Walter Bislin has this amazing horizon view rendering tool that includes a more complex model of refraction as well so I've loaded up this mountain in that tool as well (NOTE: only the mountain distance and height of main peak is modeled to scale here-- the second peak is NOT to Rainier scale, it's just part of Walter's generic 'mountain' graphic.

The relevant settings here are:

Model: Globe+FE, 10m observation height (you can vary this all you want - it doesn't fix the Flat Earth mountain), 400mm focal length, Object 1 is a mountain 209,215m away and 4,392m high, Object 2 is a "bridge" 63,000m away and 230m high (simulating the highest terrain between observer and Mt Rainier).

The "bridge" is just to show where we should see the distant 230m hills fall against the mountain. If you add just a smidge of Refraction to the view the hills and Rainier both rise slightly giving almost a perfect match to the photo from Cadboro Bay.

I've also left refraction as default because the effects of refraction in this view appear to be minimal, at least for our purposes. You can play with the refraction all you want, no amount of refraction is going to hide 2/3rds of a mountain behind a little tiny hill.

Another common Flat Earth lie (it's a lie because I give the positions and they pretend like they debunked it without even bothering to check the views -- that's a LIE because they know they didn't check anything) I get about this image is that the trees in the view from Lake Washington are the same trees blocking our view. Well no, that's impossible because the view of the mountain from Cadboro Bay is off to the right so they could not appear under Rainier from this position -- you're actually looking over all of Seattle in that view but you can't see any of it -- not even the 295 meter top of Columbia Center which should be well above the 230 meter high hills.

This just goes to show how desperate they are to throw up any lie to protect themselves from the facts that they don't even check anything -- they just vomit up the next lie.
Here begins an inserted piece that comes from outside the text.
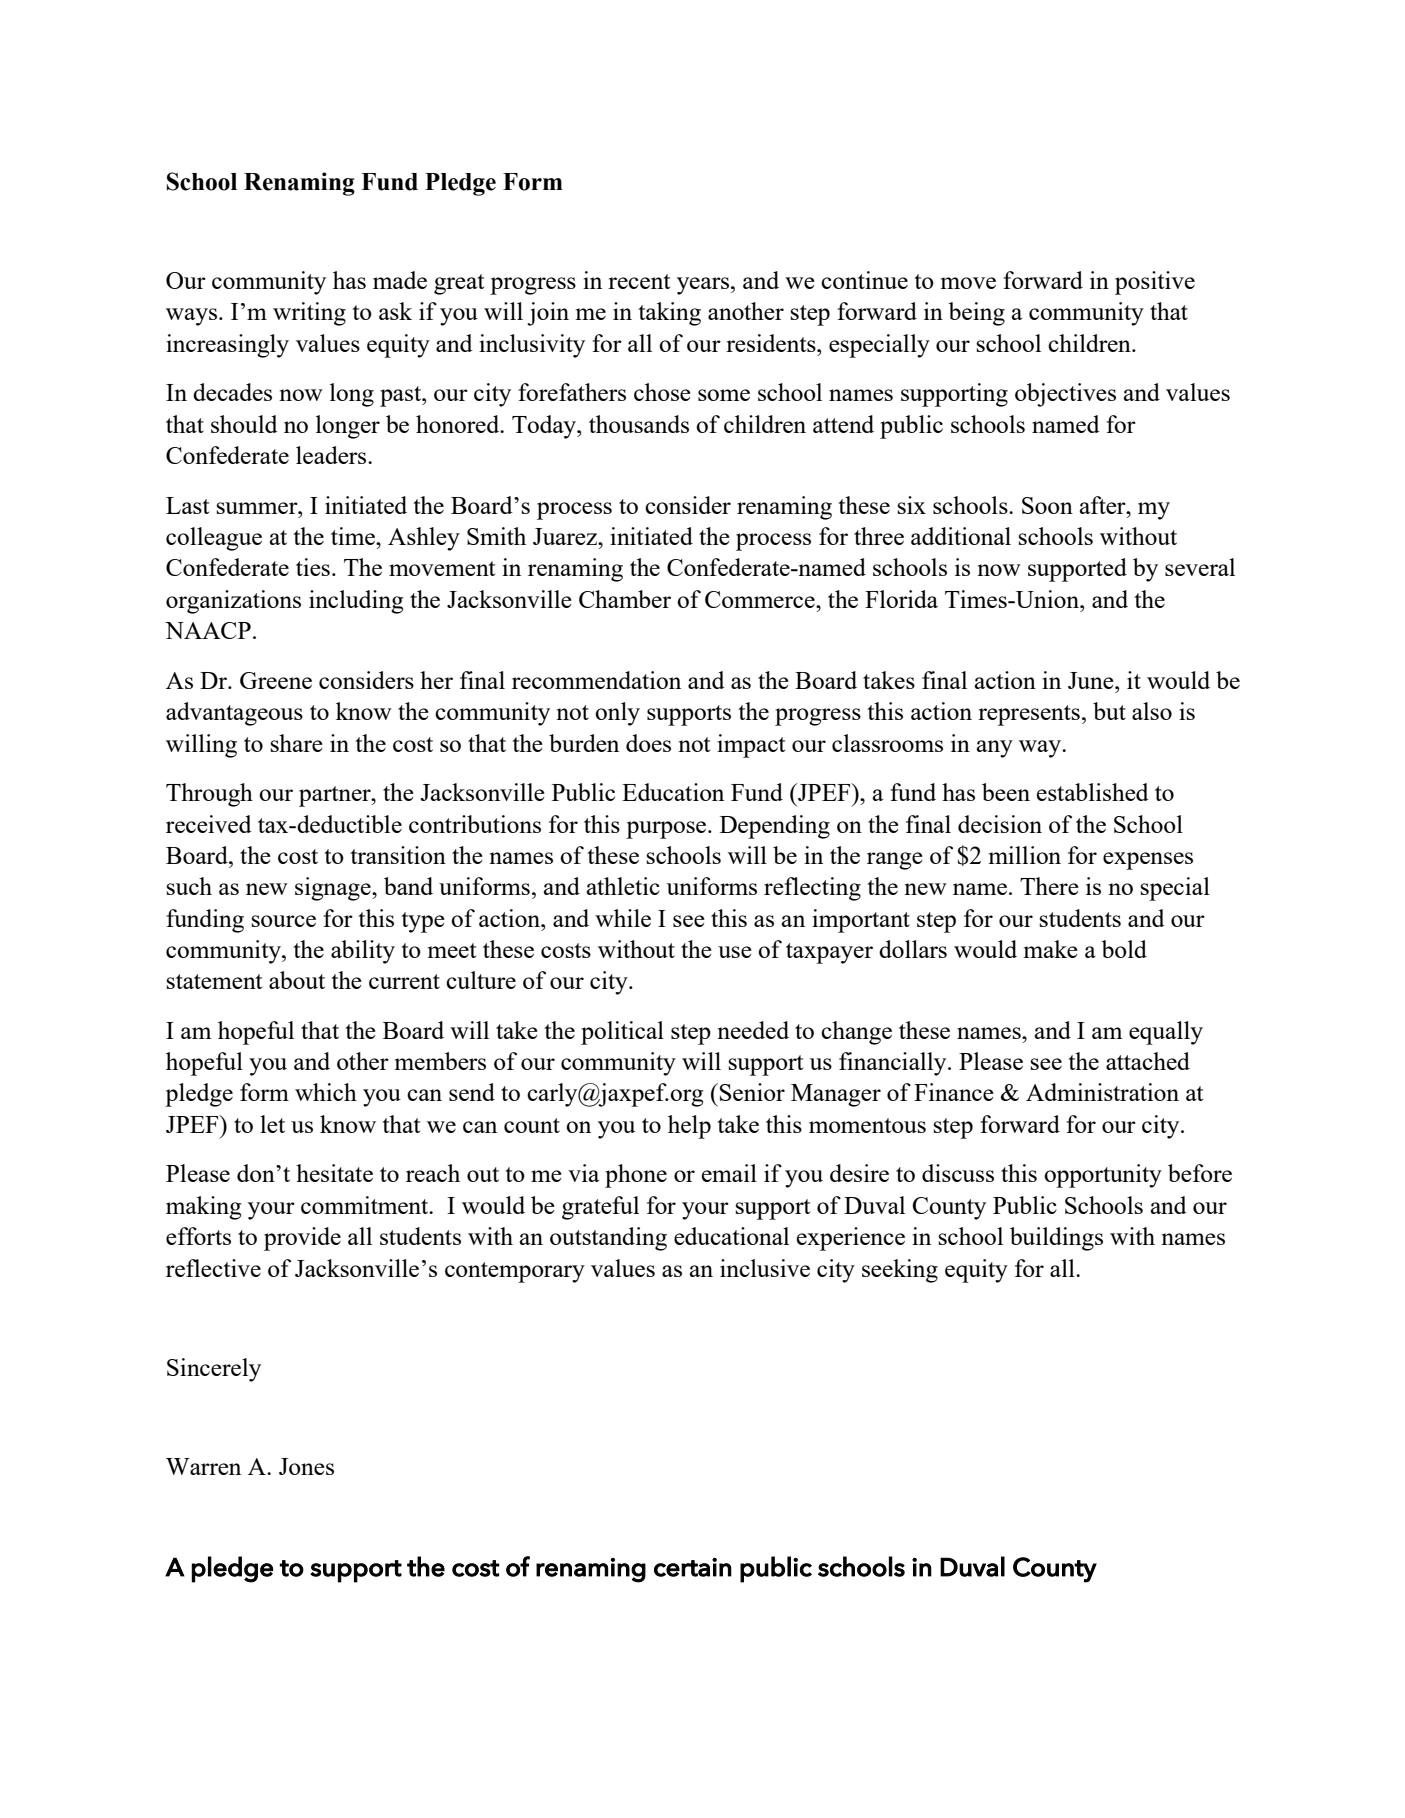  What do you see at coordinates (326, 1092) in the screenshot?
I see `which` at bounding box center [326, 1092].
1. I think sometimes you're going to need to link out to further explanations on the equations you use. I trust you but... And, of course, other readers might find the knowledge useful.

1. NEVER TRUST ME. Verify (and then send me corrections :)

Sure, I'll find a few references and link to them. Thanks for the suggestion. I think I'm usually pretty good about showing the math but I admit I did skip a few steps here (was in a hurry towards the end - and I really just wanted to share the picture). The important thing in the math here was that if you ignore the ellipsoid you get about 600m off.

I'll also try to add some diagrams that explain the math more visually.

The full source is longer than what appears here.